■ REQUIREMENT ■
Output all of the entries exactly as written.

■ DATA FOR THE TASK ■
=== Begin Enclosure ===

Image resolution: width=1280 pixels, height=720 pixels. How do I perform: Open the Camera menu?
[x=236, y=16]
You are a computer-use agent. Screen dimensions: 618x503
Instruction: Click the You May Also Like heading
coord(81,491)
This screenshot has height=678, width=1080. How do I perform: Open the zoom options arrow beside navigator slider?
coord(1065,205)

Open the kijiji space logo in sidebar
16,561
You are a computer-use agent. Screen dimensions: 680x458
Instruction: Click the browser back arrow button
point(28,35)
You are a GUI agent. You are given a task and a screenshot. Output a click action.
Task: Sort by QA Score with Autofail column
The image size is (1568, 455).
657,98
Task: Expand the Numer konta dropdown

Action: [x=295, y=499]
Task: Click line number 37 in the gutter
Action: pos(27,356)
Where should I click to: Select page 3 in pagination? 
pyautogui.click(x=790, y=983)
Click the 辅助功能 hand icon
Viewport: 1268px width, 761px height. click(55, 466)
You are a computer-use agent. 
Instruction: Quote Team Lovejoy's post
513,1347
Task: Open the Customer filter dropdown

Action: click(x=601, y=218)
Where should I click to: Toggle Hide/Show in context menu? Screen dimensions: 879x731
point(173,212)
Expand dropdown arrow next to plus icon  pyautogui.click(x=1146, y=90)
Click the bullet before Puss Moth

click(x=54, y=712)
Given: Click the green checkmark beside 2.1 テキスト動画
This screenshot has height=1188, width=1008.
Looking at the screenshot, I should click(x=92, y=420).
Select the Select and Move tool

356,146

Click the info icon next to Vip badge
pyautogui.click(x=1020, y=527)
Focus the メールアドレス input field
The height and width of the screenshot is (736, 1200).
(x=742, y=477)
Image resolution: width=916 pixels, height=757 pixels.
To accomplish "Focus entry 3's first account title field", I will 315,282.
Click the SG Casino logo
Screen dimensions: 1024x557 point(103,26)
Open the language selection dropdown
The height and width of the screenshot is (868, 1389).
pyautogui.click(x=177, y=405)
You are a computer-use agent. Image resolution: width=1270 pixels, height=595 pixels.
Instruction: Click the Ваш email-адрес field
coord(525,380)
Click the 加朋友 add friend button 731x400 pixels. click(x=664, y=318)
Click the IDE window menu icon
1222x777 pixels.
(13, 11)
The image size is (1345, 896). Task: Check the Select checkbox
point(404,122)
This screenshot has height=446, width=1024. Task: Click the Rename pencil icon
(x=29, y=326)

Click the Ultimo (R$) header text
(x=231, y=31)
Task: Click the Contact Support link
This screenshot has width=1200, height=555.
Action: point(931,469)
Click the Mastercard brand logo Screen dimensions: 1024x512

=== End Enclosure ===

■ THE COMPLETED TASK ■
Image resolution: width=1280 pixels, height=720 pixels. How do I perform: Open the Camera menu?
[x=236, y=16]
You are a computer-use agent. Screen dimensions: 618x503
Instruction: Click the You May Also Like heading
coord(81,491)
This screenshot has height=678, width=1080. How do I perform: Open the zoom options arrow beside navigator slider?
coord(1065,205)

Open the kijiji space logo in sidebar
16,561
You are a computer-use agent. Screen dimensions: 680x458
Instruction: Click the browser back arrow button
point(28,35)
You are a GUI agent. You are given a task and a screenshot. Output a click action.
Task: Sort by QA Score with Autofail column
The image size is (1568, 455).
657,98
Task: Expand the Numer konta dropdown

Action: [x=295, y=499]
Task: Click line number 37 in the gutter
Action: pos(27,356)
Where should I click to: Select page 3 in pagination? 
pyautogui.click(x=790, y=983)
Click the 辅助功能 hand icon
Viewport: 1268px width, 761px height. click(55, 466)
You are a computer-use agent. 
Instruction: Quote Team Lovejoy's post
513,1347
Task: Open the Customer filter dropdown

Action: click(x=601, y=218)
Where should I click to: Toggle Hide/Show in context menu? Screen dimensions: 879x731
point(173,212)
Expand dropdown arrow next to plus icon  pyautogui.click(x=1146, y=90)
Click the bullet before Puss Moth

click(x=54, y=712)
Given: Click the green checkmark beside 2.1 テキスト動画
This screenshot has height=1188, width=1008.
Looking at the screenshot, I should click(x=92, y=420).
Select the Select and Move tool

356,146

Click the info icon next to Vip badge
pyautogui.click(x=1020, y=527)
Focus the メールアドレス input field
The height and width of the screenshot is (736, 1200).
(x=742, y=477)
Image resolution: width=916 pixels, height=757 pixels.
To accomplish "Focus entry 3's first account title field", I will 315,282.
Click the SG Casino logo
Screen dimensions: 1024x557 point(103,26)
Open the language selection dropdown
The height and width of the screenshot is (868, 1389).
pyautogui.click(x=177, y=405)
You are a computer-use agent. Image resolution: width=1270 pixels, height=595 pixels.
Instruction: Click the Ваш email-адрес field
coord(525,380)
Click the 加朋友 add friend button 731x400 pixels. click(x=664, y=318)
Click the IDE window menu icon
1222x777 pixels.
(13, 11)
The image size is (1345, 896). Task: Check the Select checkbox
point(404,122)
This screenshot has height=446, width=1024. Task: Click the Rename pencil icon
(x=29, y=326)

Click the Ultimo (R$) header text
(x=231, y=31)
Task: Click the Contact Support link
This screenshot has width=1200, height=555.
Action: point(931,469)
Click the Mastercard brand logo Screen dimensions: 1024x512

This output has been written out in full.